**The records:**
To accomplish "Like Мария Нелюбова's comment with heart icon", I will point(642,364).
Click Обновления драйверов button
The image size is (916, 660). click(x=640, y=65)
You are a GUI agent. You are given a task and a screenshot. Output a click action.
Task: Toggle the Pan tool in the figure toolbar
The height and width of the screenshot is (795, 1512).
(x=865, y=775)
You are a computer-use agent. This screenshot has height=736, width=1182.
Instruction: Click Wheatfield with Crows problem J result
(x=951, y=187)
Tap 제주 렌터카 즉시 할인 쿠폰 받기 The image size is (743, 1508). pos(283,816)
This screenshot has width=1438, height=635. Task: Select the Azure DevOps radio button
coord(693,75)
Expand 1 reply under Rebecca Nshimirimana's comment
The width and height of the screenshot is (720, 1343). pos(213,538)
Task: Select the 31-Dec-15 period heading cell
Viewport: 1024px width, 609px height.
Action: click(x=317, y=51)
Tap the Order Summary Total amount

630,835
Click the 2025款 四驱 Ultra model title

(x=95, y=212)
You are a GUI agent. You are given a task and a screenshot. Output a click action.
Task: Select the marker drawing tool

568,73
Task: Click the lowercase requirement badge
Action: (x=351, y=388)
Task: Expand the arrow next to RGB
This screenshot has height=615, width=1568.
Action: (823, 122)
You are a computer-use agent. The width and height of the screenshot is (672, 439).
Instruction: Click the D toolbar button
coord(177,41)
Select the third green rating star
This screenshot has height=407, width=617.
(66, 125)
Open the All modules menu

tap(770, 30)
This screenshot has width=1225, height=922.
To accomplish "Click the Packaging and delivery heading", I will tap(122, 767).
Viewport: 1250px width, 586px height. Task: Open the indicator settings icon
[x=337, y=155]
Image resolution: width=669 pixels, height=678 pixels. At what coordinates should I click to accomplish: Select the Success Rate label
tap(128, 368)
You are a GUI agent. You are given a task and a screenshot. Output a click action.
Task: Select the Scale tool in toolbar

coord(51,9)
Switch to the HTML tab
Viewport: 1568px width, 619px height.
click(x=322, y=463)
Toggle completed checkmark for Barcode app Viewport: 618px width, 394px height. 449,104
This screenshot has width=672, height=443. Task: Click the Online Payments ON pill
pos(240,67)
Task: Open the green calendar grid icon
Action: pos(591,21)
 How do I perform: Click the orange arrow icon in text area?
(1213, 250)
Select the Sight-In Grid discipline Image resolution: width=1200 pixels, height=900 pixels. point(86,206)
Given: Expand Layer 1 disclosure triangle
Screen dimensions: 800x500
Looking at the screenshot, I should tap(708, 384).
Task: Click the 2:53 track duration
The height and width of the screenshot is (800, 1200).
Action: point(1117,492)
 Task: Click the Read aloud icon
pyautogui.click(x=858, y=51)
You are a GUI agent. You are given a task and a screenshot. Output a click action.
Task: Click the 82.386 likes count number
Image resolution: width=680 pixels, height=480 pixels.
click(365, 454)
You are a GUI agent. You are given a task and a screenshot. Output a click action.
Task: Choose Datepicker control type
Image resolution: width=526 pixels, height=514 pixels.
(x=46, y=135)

**The problem:**
Write the "Task: Click the 82.386 likes count number" line and all later lines exactly. Stop at the end of the data.

**Task output:**
Task: Click the 82.386 likes count number
Image resolution: width=680 pixels, height=480 pixels.
click(365, 454)
You are a GUI agent. You are given a task and a screenshot. Output a click action.
Task: Choose Datepicker control type
Image resolution: width=526 pixels, height=514 pixels.
(x=46, y=135)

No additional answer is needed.